Public banks also protect us from the worst forms of predatory capitalism. Reporters Trey Bundy and Shane Shifflett last January wrote in the San Francisco Chronicle on how one of Wall Street’s numerous scams works. When the Napa Valley Unified School District in California needed funds in 2009 to build a high school in American Canyon it took out a $22 million loan with no payments due for 21 years. “By 2049, when the debt is paid,” the paper noted, “the $22 million loan will have cost taxpayers $154 million—seven times the amount borrowed.” And Napa, the paper reported, is one of at least 1,350 school districts and government agencies across the nation that have engaged in this form of borrowing, called capital appreciation bonds, to finance major projects. Capital appreciation bonds mean billions in debt for the public and hundreds of millions of dollars for the speculators, the reporters pointed out. And this kind of scam is writ large across the entire society.
“California public schools received $9 billion in loans over the last seven years,” said Armstrong, who is from California. “In 25 to 30 years the interest due on that $9 billion will be $27 billion. This is just one example of the massive societal crisis being caused by big banks. Wall Street investment banks should not be permitted to handle public financing, which has become simply another way for Wall Street to monetize and extract our nation’s wealth.”

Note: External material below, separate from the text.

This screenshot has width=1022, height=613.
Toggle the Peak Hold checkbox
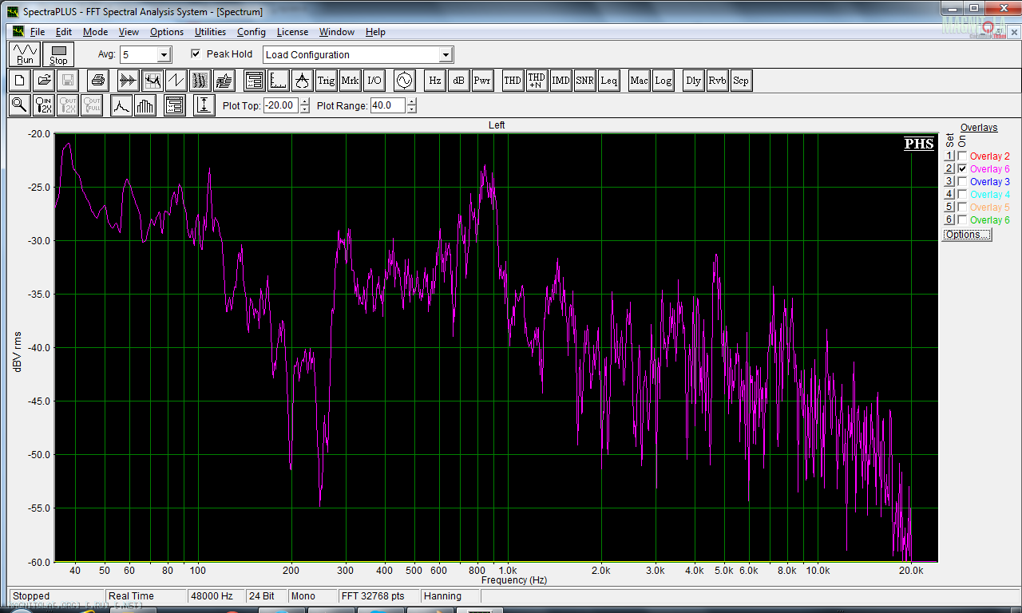196,54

The potential windfall for communities through the establishment of public banks is huge. In a study prepared in Vermont in support of establishing a public bank it was estimated that a public bank could make loans equal to 66 percent of state funds on deposits, or $236.2 million in credit for economic development in the state. This would expand the total credit supply available for state lending agencies by $236.2 million. Furthermore, the credit would be at a low cost to the state because public banks do not have to borrow money by selling bonds. Public banks make loans based on deposits. Interest returns to the state on loans and deposits. In essence, the state lends money to itself. The availability of $236.2 million in new lending, the study estimates, would create 2,535 new jobs, $192 million in value added (gross state product) and a $342 million increase in state output. “If used to finance state capital expenditures, funding through a public bank could save close to $100 million in interest costs on [fiscal year] 2012-13 capital spending, due to most interest payments no longer leaving the state,” the report says.

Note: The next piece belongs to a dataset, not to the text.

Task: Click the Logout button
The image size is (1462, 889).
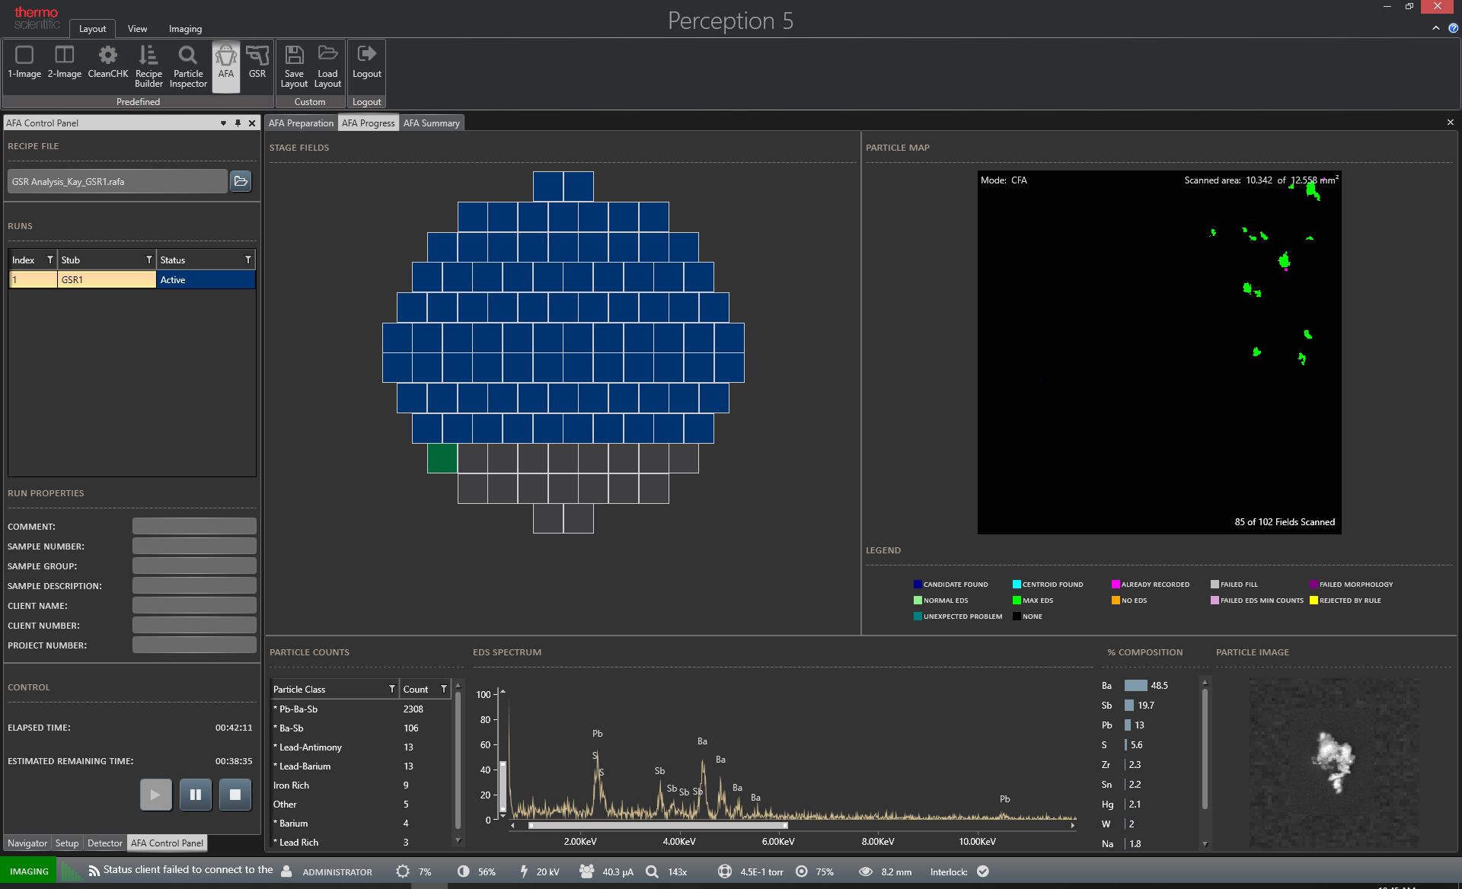Action: 366,62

U.S. Sen. Bernie Sanders of Vermont and U.S. Rep. Peter DeFazio of Oregon have called for a national infrastructure bank. The U.S. Postal Service would fund the proposed bank. The Postal Service—which from 1911 until 1967 provided basic checking and savings services to the public—with its offices in nearly every community has the physical infrastructure to jump-start a national public bank. Deposits would be invested in government securities. These securities would be used to finance infrastructure projects. And the proposal would not require raising taxes. The plan, which I doubt the banking lobbyists and their lackeys in Congress will ever permit, would in addition to saving the Postal Service itself provide access to banking for the one in four households that cannot get such services.